さて、国譲りの交渉に出かけてアメノホヒですが、オオクニヌシの魅力の虜になってしまい、オオクニヌシに媚びへつらうこと3年が経ち、本来の命に服す気配もありません。次に高天原の神々は天若日子(アメノワカヒコ)に弓矢を授けて遣わしますが、この神様に至ってはオオクニヌシの娘と結婚してしまい、8年経っても命に服しませんでした。天上の神々にとって、まさに「オオクニヌシ恐るべし」といったところです。交渉にいっても、逆に上手に言いくるめられ、オオクニヌシの言いなりにされてしまいます。2回目の交渉から既に10年の月日が経ってしまっています。

実はアメノワカヒコに至っては、自分自身がこの国を頂いてしまおうと考えていました。そんなアメノワカヒコに対して、何故に8年も音沙汰無しなのかを問い正すために、鳴女(なきめ)という名の雉(きぎし)を使いにだして伝言を伝えますが、天佐具売(あめのさぐめ)という吉凶を判断する巫女が「不吉な鳴き声だから射殺してしまえ」といったので、アメノワカヒコは高天原の神から授かった弓矢でその雉を射殺してしまいます。その矢は雲を突き抜けて高天原に届きます。

それを見たタカミムスヒは「この矢はアメノワカヒコに与えたものではないか」と言い、さらに、「もしアメノワカヒコが悪い神を射た矢なら当たるな、もし邪心があるならばこの矢に当たって死ね」と言って地上をめがけて矢を投げ落とすと、その矢は見事にアメノワカヒコの胸に当たり、たちまちに絶命してしまいます。

### 項目一覧:
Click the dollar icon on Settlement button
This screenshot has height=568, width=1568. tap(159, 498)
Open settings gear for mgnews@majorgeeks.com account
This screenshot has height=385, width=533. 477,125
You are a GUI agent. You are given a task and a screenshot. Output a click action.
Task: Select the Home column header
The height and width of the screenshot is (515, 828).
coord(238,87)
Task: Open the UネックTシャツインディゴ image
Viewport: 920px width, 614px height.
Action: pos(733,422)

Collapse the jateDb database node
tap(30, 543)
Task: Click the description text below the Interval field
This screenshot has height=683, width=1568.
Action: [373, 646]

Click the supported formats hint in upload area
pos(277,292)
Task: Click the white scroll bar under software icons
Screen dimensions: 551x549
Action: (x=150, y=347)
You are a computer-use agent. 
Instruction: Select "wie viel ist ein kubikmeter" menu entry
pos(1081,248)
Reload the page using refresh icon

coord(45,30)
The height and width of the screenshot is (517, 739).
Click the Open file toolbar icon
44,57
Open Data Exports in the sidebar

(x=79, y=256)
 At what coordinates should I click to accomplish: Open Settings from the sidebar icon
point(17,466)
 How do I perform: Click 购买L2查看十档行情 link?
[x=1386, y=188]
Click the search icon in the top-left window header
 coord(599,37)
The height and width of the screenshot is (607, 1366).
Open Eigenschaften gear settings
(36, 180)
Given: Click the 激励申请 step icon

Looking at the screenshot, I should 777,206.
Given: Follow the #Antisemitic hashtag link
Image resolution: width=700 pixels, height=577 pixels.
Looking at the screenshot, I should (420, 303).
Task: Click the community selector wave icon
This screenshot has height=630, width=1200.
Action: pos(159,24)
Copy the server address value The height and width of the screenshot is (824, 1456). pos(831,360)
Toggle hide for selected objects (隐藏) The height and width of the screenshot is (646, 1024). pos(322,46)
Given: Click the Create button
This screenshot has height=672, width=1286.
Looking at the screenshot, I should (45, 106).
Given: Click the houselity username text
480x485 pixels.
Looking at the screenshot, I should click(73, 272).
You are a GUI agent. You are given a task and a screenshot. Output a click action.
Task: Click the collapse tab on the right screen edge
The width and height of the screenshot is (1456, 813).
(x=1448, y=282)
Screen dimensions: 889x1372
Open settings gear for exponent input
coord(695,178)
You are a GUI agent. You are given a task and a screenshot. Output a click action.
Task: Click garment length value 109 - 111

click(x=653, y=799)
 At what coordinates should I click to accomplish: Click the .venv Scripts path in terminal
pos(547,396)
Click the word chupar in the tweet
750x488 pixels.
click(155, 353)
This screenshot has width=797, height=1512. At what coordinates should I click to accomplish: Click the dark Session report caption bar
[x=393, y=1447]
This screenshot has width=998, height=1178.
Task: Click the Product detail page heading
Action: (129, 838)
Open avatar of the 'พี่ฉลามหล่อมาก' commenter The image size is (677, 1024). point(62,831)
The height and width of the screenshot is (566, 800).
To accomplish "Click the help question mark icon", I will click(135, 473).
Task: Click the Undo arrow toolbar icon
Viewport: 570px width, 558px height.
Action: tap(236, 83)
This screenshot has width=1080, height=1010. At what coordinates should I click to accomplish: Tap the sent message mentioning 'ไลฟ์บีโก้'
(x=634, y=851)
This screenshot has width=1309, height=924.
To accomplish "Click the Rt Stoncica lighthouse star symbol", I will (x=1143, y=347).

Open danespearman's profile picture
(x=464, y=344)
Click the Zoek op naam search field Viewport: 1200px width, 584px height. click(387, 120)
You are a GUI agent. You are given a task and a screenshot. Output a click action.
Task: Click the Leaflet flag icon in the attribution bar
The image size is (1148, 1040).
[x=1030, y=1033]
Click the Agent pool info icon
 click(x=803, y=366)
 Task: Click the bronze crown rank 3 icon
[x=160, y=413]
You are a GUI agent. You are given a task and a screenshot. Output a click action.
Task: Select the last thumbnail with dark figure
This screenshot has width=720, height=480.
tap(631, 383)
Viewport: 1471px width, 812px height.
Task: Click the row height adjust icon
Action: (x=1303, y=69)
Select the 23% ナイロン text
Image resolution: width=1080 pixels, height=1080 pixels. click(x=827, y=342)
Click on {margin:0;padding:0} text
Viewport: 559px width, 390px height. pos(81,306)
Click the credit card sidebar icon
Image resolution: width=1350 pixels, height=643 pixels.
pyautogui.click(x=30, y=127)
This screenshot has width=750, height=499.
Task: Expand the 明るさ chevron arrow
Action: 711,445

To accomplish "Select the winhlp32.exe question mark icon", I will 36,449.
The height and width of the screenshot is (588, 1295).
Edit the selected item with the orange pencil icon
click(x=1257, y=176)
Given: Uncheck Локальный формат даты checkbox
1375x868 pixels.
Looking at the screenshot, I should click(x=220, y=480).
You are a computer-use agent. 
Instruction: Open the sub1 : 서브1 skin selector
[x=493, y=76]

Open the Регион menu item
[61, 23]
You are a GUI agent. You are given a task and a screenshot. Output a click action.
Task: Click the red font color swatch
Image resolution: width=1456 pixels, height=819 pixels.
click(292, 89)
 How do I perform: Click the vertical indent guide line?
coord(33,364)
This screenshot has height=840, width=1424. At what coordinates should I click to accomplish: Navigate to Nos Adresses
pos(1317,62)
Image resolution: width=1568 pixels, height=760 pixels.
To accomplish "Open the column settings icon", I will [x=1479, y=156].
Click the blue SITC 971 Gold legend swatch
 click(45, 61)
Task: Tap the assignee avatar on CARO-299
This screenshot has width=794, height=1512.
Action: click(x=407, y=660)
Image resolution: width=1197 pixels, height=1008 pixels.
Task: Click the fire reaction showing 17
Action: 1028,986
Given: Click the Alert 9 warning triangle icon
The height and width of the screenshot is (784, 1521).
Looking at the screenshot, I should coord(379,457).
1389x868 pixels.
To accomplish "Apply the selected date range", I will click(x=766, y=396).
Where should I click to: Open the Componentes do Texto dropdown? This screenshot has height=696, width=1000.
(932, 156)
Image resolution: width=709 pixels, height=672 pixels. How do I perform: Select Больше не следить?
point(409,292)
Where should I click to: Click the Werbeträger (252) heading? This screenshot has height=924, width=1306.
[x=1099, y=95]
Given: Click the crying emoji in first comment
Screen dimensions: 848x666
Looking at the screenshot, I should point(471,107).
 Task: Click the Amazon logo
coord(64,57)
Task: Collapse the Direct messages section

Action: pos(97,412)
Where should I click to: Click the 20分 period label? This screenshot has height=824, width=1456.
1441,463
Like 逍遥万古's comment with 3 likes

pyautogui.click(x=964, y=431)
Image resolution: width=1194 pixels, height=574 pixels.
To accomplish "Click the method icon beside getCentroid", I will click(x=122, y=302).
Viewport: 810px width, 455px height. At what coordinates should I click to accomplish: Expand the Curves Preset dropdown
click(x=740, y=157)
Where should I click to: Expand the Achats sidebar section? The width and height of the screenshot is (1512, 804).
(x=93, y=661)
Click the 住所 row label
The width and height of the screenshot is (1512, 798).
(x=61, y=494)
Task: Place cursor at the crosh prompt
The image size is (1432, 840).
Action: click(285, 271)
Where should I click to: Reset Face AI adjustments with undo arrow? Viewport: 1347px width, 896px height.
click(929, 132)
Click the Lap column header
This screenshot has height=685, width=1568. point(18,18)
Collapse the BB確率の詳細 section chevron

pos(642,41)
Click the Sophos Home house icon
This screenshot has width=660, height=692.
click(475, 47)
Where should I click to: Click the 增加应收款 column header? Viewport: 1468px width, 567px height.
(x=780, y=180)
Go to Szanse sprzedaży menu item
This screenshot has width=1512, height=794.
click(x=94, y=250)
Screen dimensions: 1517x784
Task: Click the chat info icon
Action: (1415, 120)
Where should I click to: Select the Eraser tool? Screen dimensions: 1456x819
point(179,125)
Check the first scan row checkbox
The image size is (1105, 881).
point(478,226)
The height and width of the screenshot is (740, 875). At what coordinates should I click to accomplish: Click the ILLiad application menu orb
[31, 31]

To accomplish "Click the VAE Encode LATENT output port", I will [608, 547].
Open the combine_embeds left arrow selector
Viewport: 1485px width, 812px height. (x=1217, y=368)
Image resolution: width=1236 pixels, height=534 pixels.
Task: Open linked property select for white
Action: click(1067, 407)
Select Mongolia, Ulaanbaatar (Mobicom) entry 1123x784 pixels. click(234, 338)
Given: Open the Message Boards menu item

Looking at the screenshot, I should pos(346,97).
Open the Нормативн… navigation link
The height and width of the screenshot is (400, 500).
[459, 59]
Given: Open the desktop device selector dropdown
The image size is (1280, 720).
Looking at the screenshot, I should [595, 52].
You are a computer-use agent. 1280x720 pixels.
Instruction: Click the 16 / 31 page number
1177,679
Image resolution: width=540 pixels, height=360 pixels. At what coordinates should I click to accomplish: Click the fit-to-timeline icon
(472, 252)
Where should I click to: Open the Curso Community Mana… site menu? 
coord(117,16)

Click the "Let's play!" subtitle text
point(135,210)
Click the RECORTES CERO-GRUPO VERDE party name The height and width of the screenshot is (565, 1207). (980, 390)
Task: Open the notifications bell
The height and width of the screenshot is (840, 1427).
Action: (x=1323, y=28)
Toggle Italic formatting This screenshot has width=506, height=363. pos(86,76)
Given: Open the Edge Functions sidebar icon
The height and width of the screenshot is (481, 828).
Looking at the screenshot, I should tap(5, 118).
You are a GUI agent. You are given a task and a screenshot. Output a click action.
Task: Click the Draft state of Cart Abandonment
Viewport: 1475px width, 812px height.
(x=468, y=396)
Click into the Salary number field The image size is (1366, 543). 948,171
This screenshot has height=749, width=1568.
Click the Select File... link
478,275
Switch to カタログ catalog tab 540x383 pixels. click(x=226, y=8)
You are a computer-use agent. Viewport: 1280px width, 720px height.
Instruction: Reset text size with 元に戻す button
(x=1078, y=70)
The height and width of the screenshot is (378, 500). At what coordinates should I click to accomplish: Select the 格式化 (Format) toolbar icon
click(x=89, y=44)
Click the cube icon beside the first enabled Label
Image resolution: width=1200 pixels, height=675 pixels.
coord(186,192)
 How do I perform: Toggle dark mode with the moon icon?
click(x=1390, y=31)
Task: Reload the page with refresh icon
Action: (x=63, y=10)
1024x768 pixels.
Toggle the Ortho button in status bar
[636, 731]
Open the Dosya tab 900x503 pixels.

### やること:
1. 次の(a)〜(c)は、国譲りの話の本文と合っていますか。それぞれ「はい」か「いいえ」で答え、判断の決め手となる本文の語句を一字一句違えずに引用してください。
(a) アメノホヒは3年間オオクニヌシに媚びへつらっていた。
(b) 雉を射殺せよと言ったのはアメノワカヒコの妻である。
(c) タカミムスヒが投げ落とした矢はアメノワカヒコの胸に当たった。
2. 国譲りの話の本文を、アメノワカヒコが絶命した最後の文の後から書き継いでください。

### 課題ごとの回答:
1.
(a) はい。「オオクニヌシに媚びへつらうこと3年が経ち」
(b) いいえ。「天佐具売(あめのさぐめ)という吉凶を判断する巫女が「不吉な鳴き声だから射殺してしまえ」といったので」
(c) はい。「その矢は見事にアメノワカヒコの胸に当たり」

2.
その後、再び神々は協議し、雷の神であり、剣の神である武御雷之男神(タケミカヅチノオノカミ)と天鳥船(アメノトリフネ)を遣わしました。雷は船に乗って天と地を移動するものと考えられていたことを示しています。ついに強力な武力をチラつかせながら交渉に出たというわけです。

この二柱の神がオオクニヌシに天上の世界の神々、すなわち天津神の意向を伝えると、オオクニヌシは子である八重事代主神(ヤエコトシロヌシノカミ)が答えるでしょうと言いました。ヤエコトシロヌシは天つ神の意向を受けて「この国を天つ神の御子に立奉(たてまつ)らん。」といって即座に退きます。オオクニヌシに「他に言うべき子はないか」と尋ねると、「建御名方神(タケミナカタノカミ)が居る。これ以外に無し」ということを告げている所に、手に大岩を乗せた当の本人であるタケミナカタが現れて、「俺の国へ来て、こそこそと話をしているのは誰だ。だったら力くらべをしよう。俺が先に手をとるぞと」いってタケミカヅチの手を掴むとたちまちにその手が氷柱(つらら)に変わり、剣の刃に変わったので、タケミナカタは驚いて退くと、「今度は私の番だ」とタケミカヅチがタケミナカタの手をとって投げ飛ばしました。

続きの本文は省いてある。